SET PROBLEM:
Repeat all the rows from the line containing "Given: Click the Dolby Atmos banner image" down to the line containing "Looking at the screenshot, I should 800,350.", keeping both of those lines.

===== INPUT ROWS =====

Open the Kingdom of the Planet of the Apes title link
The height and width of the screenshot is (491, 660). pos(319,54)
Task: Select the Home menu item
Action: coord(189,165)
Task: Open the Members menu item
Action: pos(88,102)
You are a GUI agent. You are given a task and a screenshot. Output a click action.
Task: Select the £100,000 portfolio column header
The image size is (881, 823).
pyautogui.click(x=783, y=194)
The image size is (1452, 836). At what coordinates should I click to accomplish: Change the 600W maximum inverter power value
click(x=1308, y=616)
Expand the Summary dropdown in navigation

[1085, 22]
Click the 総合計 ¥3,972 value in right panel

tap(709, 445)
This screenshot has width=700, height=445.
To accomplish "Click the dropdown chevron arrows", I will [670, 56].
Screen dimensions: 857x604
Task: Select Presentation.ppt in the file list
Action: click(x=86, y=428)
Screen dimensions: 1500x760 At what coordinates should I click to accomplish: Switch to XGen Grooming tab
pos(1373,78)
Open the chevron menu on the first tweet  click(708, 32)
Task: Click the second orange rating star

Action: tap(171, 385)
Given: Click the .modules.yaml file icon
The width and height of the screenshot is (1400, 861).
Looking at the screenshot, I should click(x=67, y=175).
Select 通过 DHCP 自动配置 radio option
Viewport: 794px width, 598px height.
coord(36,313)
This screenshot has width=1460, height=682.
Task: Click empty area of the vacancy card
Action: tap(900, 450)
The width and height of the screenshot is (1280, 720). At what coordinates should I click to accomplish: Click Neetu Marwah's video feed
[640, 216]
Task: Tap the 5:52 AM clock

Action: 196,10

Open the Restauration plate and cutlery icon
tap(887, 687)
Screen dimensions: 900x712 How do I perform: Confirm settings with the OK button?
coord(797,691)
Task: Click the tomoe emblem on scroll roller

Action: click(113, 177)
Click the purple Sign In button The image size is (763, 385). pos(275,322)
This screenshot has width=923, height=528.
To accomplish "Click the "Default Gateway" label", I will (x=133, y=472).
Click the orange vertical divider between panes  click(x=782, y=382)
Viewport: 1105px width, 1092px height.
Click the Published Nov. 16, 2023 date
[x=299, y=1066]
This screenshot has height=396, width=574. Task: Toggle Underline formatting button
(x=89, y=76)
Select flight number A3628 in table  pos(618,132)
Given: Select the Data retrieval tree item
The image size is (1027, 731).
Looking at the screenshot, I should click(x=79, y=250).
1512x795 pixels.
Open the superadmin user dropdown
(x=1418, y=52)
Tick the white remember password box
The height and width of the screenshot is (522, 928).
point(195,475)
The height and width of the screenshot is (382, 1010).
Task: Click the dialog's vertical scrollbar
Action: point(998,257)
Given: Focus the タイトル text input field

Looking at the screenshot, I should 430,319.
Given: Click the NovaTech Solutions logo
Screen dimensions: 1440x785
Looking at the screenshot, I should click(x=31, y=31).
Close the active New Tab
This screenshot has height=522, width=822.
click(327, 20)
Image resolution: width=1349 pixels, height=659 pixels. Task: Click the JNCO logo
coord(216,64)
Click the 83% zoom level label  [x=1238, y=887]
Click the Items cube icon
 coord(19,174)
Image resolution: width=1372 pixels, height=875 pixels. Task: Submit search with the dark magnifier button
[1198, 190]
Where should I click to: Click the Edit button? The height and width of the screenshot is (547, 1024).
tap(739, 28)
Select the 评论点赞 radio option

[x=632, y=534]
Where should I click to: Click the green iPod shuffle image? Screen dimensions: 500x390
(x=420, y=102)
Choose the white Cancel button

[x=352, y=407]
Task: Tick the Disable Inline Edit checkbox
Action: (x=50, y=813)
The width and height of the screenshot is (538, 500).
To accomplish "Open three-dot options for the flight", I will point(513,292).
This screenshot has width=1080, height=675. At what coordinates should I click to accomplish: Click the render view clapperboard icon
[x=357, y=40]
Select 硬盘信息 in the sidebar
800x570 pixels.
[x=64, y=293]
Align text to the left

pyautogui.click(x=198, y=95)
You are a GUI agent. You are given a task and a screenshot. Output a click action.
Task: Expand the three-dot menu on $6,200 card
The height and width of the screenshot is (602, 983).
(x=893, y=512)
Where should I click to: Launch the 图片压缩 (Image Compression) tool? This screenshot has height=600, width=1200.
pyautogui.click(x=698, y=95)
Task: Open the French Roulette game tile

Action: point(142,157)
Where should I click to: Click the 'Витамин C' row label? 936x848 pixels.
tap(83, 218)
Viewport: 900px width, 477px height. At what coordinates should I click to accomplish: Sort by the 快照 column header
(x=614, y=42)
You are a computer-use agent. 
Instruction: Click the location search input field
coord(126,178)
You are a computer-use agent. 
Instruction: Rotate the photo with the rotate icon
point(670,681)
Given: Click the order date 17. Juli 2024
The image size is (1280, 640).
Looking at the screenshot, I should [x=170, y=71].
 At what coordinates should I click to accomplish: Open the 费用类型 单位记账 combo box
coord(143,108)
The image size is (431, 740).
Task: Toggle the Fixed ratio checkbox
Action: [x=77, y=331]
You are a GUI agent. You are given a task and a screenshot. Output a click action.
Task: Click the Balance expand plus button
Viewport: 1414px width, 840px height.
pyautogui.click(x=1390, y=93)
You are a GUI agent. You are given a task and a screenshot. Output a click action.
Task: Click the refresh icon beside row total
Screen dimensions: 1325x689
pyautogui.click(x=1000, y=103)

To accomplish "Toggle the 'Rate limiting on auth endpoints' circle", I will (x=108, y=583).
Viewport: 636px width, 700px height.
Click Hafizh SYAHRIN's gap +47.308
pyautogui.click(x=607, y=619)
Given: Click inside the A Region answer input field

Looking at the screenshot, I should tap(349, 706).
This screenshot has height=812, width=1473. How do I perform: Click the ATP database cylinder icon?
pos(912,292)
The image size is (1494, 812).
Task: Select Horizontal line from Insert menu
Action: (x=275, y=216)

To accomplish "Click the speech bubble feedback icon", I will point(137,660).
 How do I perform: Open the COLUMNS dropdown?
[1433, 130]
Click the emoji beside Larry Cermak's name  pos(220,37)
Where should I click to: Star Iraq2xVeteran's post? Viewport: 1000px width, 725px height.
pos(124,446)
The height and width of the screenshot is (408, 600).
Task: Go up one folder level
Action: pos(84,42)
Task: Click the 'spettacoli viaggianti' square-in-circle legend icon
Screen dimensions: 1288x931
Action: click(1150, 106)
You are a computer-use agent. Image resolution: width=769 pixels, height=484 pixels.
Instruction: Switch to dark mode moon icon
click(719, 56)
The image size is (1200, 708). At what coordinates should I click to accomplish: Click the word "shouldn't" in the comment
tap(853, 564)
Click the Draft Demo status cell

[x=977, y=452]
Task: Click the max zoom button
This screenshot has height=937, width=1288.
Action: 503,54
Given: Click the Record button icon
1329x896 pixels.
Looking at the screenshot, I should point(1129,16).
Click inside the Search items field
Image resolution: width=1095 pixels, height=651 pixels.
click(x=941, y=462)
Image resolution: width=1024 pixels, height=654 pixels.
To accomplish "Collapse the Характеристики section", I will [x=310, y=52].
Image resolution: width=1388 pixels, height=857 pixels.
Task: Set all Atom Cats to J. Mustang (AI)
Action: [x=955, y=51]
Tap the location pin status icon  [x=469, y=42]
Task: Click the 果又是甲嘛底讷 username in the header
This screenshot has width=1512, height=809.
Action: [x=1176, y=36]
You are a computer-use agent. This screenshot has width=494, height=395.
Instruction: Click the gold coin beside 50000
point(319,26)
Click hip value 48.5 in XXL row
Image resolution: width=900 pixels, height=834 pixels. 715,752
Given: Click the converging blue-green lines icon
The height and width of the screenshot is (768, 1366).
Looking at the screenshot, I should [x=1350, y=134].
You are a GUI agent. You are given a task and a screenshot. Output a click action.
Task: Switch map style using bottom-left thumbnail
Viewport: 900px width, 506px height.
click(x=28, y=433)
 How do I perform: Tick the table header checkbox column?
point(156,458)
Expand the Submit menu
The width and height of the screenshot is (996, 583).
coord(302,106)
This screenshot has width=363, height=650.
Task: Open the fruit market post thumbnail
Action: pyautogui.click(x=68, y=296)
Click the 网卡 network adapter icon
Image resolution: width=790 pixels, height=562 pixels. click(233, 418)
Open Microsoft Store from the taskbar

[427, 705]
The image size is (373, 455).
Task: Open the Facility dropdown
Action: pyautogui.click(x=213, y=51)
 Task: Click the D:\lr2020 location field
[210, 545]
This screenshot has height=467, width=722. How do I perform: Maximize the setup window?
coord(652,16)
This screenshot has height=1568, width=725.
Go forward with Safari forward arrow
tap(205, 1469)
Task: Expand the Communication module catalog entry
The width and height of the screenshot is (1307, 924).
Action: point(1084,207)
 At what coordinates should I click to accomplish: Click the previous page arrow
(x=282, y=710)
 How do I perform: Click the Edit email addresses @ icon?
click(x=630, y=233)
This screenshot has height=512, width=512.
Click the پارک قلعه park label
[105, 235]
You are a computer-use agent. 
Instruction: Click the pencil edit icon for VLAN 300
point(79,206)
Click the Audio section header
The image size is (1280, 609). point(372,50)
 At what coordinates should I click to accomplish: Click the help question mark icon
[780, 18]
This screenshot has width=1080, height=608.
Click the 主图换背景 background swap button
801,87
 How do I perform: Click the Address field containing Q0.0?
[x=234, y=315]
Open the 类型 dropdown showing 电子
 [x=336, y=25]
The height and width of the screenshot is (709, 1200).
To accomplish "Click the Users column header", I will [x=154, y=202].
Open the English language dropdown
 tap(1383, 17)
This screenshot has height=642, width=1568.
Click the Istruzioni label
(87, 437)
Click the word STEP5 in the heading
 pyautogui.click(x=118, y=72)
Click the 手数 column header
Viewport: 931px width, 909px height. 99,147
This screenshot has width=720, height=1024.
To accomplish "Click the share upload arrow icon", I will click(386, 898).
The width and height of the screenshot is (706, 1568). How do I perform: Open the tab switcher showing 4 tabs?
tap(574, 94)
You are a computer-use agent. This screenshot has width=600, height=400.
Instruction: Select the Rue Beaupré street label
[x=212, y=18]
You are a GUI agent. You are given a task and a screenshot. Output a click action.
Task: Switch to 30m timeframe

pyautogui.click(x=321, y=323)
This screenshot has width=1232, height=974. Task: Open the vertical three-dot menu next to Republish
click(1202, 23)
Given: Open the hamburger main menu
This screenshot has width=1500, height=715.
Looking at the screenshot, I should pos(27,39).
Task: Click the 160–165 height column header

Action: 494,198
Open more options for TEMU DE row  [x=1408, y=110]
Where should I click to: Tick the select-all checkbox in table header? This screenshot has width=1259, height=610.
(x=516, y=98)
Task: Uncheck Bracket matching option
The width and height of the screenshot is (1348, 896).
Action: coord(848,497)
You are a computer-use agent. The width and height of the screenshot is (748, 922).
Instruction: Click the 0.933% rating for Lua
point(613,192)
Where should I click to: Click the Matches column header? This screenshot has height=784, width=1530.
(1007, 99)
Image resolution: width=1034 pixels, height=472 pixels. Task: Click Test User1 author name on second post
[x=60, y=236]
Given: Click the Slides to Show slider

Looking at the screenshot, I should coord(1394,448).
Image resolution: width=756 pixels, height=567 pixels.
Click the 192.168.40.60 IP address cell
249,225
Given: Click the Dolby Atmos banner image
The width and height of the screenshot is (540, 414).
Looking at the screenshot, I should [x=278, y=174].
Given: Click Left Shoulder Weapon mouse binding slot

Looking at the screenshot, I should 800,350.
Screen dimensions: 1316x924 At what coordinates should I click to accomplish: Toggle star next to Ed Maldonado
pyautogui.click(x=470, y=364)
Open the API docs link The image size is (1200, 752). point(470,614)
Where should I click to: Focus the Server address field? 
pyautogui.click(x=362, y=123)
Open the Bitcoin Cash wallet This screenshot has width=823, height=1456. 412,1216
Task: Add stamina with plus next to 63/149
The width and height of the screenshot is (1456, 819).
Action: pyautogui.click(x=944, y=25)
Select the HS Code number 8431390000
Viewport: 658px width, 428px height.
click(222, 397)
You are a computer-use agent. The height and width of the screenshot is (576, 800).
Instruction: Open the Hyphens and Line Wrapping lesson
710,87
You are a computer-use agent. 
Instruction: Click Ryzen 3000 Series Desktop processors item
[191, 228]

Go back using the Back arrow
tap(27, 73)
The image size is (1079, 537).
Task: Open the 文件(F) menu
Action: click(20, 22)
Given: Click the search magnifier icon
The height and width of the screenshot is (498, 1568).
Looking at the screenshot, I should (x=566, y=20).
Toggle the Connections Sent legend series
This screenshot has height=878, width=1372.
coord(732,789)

=====

ANSWER FOR THE TASK:
Given: Click the Dolby Atmos banner image
The width and height of the screenshot is (540, 414).
Looking at the screenshot, I should [x=278, y=174].
Given: Click Left Shoulder Weapon mouse binding slot

Looking at the screenshot, I should 800,350.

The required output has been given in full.